Son los mismos que al describir a un político periférico, si es afín, destacan su cuna aborigen y su dominio de la lengua autóctona. A diferencia de los adversarios, les falta añadir. Son los primeros que a un Martínez revoltoso le recuerdan esa zeta patronímica hecha étnica e ideológica. Por lo visto todo Pérez es una res marcada desde Adán con el sufijo para cantar el gol de Iniesta. Son sexadores de pollos sin fronteras que, cuando un intelectual de Amoroto españolea, subrayan que es amoroteño y amorotense por los cuatro costados. Dan así a entender que el pedigrí, la amorotidad, es un crédito universitario del que carecen sus enemigos, advenedizos de impuro costillar.

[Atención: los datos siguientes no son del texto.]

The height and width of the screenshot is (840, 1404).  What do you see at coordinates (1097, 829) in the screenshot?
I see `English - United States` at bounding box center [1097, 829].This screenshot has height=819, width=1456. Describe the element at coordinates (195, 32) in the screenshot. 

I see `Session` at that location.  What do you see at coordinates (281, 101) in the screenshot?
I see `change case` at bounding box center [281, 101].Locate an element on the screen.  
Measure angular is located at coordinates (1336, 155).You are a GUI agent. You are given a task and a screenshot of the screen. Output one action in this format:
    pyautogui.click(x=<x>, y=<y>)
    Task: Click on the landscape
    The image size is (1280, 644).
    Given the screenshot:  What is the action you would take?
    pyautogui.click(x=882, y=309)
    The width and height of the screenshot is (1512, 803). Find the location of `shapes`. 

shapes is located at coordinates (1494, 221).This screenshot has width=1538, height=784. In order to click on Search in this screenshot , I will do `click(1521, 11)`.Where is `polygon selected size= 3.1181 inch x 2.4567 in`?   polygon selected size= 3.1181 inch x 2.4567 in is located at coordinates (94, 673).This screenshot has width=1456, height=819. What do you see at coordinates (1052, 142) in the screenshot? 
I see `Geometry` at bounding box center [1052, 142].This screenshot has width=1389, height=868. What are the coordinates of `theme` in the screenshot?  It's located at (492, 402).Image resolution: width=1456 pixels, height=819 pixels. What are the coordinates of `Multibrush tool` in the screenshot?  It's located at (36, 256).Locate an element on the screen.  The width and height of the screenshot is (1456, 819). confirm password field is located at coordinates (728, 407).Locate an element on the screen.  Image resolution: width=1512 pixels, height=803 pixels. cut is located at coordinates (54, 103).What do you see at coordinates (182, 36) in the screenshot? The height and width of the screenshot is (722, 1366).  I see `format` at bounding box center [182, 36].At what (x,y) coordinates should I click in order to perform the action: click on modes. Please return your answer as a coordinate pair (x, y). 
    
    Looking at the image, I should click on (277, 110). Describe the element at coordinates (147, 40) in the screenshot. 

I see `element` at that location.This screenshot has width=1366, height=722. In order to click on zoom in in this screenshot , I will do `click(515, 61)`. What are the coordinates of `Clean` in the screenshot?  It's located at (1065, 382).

Repito: por desgracia aún nos sobran en casa zahoríes sanguíneos. Sin embargo, los más fieros genealogistas ya no están entre nosotros. Son quienes recalcan que Trapero es hijo de un taxista pucelano y Kepa del Hoyo lo era de un taxista extremeño. Nada de pura cepa, vino picado. Pues el oficio del Fary solo hace bulto en esta fiesta. La estrella es el gentilicio.